I've added new functionality, but it doesn't work
Third-Party Embeds Blocked? How to Fix Auto-Blocking by Your Cookie Consent System
If you've recently added a new third-party feature like a YouTube video embed, a Mapbox map, a Spotify player, or a Calendly scheduler and it's not loading properly for users who haven't accepted all cookies, your cookie consent system is likely doing its job by auto-blocking it.
This article explains the common reason for this issue and provides a step-by-step fix for web developers and site owners.
The Problem: Invisible Scripts and Consent
Cookie consent management platforms (CMPs) adhere to privacy best practices (like GDPR and CCPA) by implementing pre-consent blocking.

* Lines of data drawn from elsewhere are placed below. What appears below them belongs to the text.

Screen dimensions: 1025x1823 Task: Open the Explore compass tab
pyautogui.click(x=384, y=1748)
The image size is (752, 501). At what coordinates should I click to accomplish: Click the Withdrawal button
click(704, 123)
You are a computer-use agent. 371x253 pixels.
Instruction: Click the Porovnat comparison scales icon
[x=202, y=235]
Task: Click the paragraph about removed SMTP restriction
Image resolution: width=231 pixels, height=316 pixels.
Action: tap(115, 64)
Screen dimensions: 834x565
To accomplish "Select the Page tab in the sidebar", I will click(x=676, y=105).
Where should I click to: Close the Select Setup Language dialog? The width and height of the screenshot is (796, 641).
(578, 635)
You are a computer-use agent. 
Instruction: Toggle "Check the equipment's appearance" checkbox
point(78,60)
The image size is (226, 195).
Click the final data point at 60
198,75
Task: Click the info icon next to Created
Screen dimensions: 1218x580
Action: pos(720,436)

This means that any script or embed that could drop a cookie, track a user, or transmit data to a third party is blocked by default until the user explicitly gives consent for the relevant cookie category (e.g., Marketing, Analytics, or Functional).
The Root Cause
When you add a new feature, your cookie banner doesn't automatically recognise or classify it. It sees a new, unknown script (e.g., the YouTube iframe or Mapbox JavaScript file) and treats it as a potential privacy risk, resulting in a "Blocked content" message.

"This third party embed for [Service name] is being blocked. For privacy purposes, this third party script has been auto-blocked. The website owner needs to follow these steps to add this third party Service."

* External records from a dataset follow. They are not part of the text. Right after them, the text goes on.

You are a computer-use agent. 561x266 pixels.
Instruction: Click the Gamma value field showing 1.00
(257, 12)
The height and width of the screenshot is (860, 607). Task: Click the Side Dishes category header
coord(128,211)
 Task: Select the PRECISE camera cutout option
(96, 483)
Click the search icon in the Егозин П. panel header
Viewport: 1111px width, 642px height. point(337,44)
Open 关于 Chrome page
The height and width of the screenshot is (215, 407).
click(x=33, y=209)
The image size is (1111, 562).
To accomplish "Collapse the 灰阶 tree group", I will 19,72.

Your Fix: You must explicitly register and classify this new service within your cookie policy and cookie banner so it knows what the script is, what kind of cookies it uses, and when it is safe to load it.

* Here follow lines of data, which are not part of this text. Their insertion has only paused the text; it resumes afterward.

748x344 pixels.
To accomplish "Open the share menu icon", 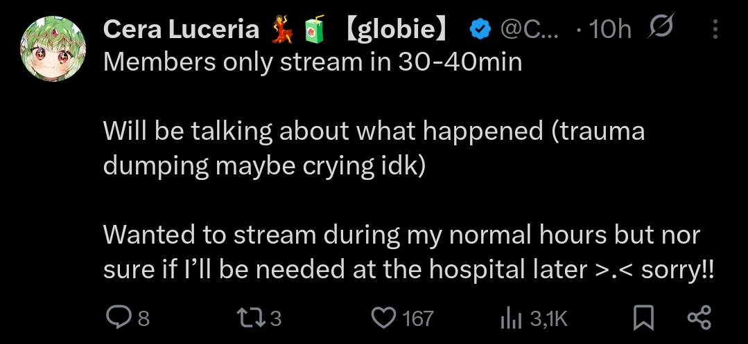I will click(x=698, y=318).
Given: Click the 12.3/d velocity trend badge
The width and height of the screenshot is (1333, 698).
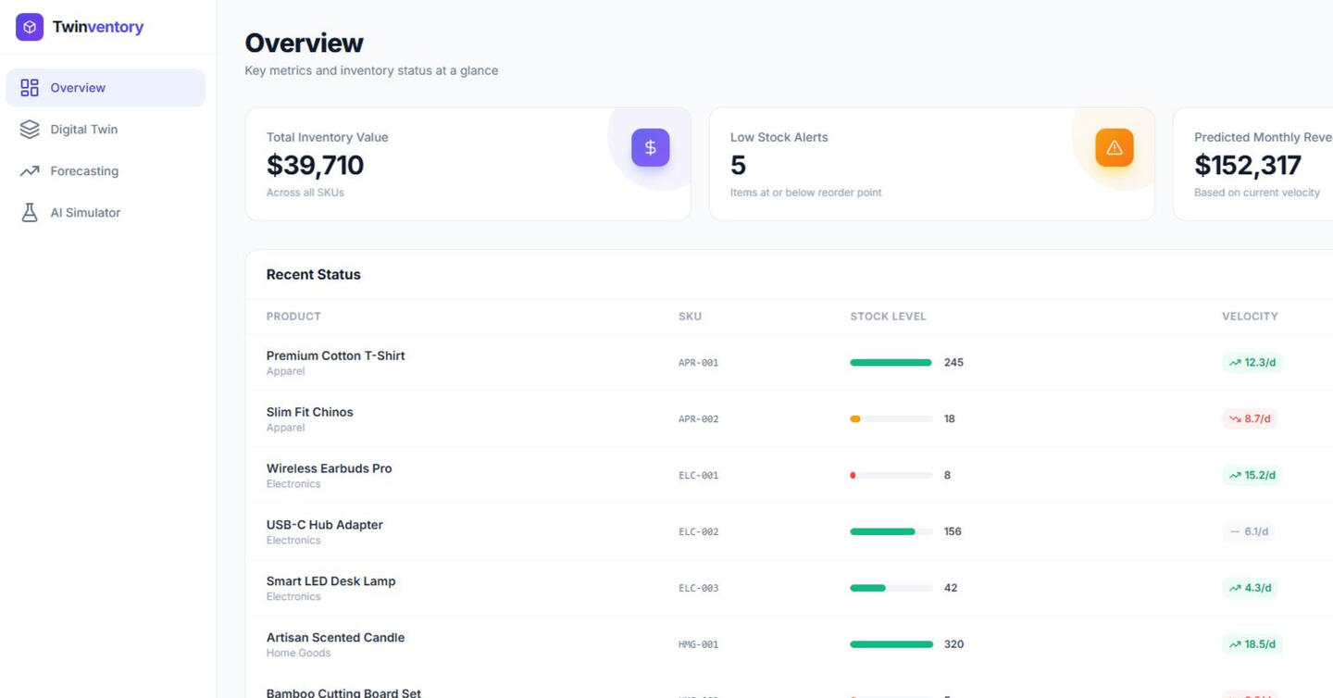Looking at the screenshot, I should (1252, 363).
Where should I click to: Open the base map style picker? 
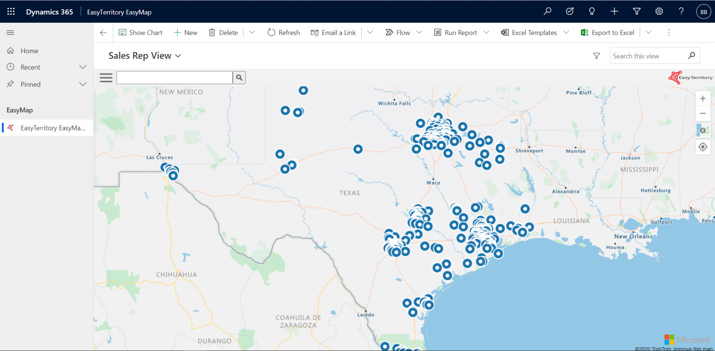tap(703, 130)
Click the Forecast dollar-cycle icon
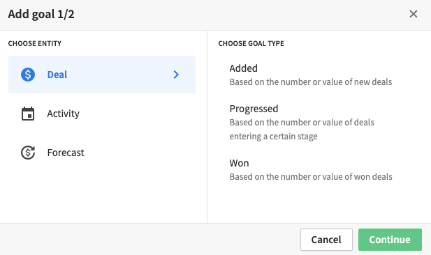Image resolution: width=431 pixels, height=255 pixels. tap(28, 153)
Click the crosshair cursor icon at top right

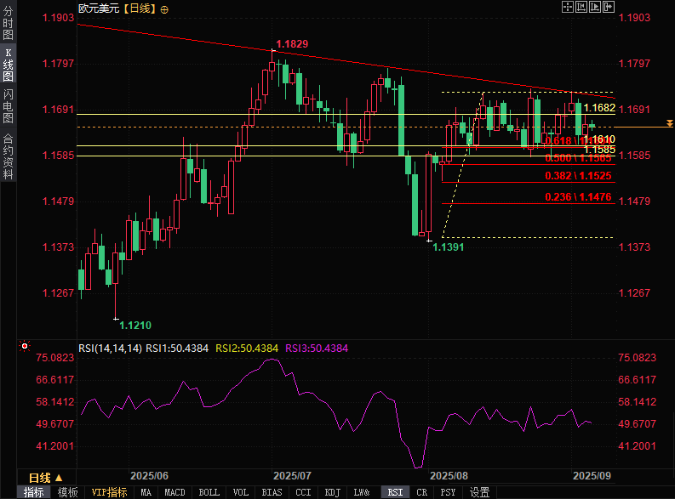568,7
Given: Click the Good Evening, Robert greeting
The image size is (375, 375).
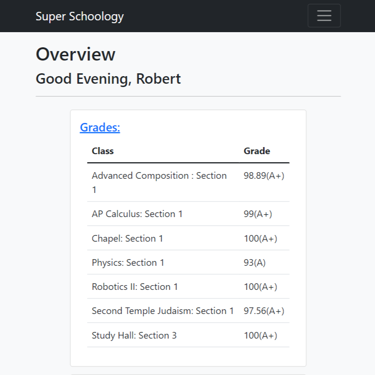Looking at the screenshot, I should coord(108,78).
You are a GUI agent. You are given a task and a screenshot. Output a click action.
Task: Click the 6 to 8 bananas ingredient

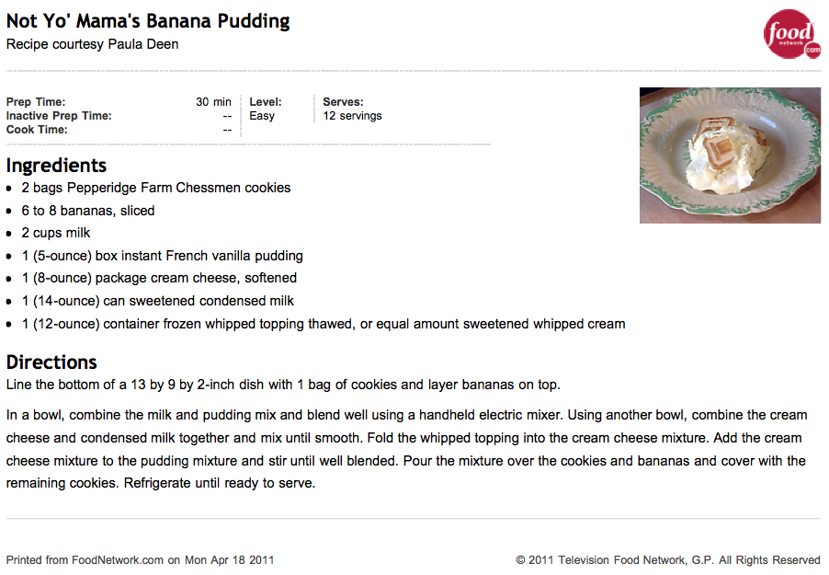pos(87,211)
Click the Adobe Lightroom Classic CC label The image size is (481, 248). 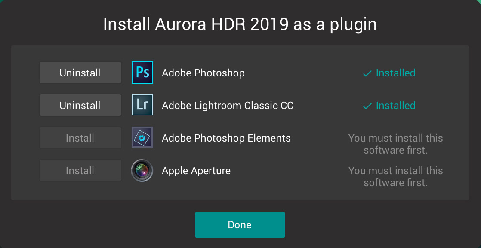pyautogui.click(x=227, y=106)
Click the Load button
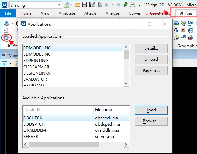The height and width of the screenshot is (154, 197). pos(151,110)
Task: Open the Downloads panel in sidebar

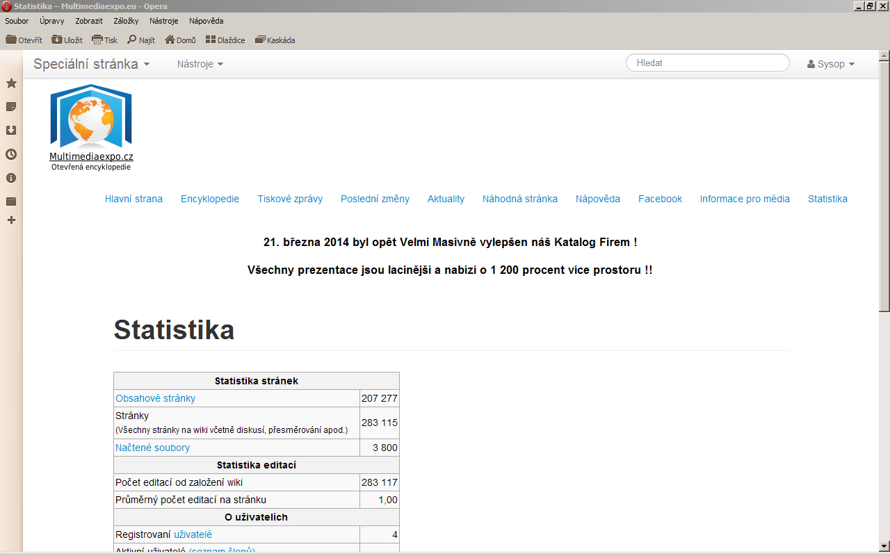Action: (11, 131)
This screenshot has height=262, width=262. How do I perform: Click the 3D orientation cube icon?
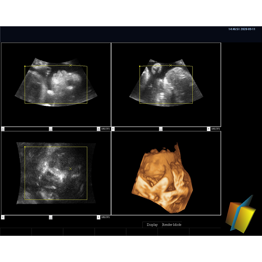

The Solution: Registering Your New Third-Party Service
To resolve the auto-blocking issue, you need to configure your cookie consent system to recognise the new embed.
Step 1: Identify the New Service
Determine the exact third-party service you added. This will be the name you search for or register in your consent tool (e.g., Google Maps, YouTube Video, Vimeo, HubSpot Forms).
Step 2: Access Your CMP/Cookie Policy Tool
Log into your Consent Management Platform at policies.termageddon.com
Step 3: Add and Classify the Service
- Open your site's policy
- Click 'edit' for the Cookie Policy and Consent Tool
- Scroll to the bottom and click the gray 'add Service' button
- Select 'pre-defined' and search for the third party Service.
- Search for the Pre-defined Service from the library. Search for the identified service (e.g., "YouTube") and add it to your website's active services.
- Assign a Category: Classify the service into the appropriate cookie category:
- Functional: Often required for basic feature operation (e.g., a language selector).
- Marketing: Used for tracking and personalised content (most video embeds, social media pixels, maps, analytics fall here).
- Essential: The site cannot function with out it (The CMP, Google Tag Manager, some Captcha services).
Step 4: Update and Publish Your Cookie Banner
Save your changes and your cookie consent tool will auto update.
Step 5: Test and tweak
In a new incognito window visit the website to see the new behaviour. Deny all and reload the page, and accept all and relaod the page to see the fetaure load, or not. If it is loading when you do not expect it to do so then you may need to tweak the way your script is controlled.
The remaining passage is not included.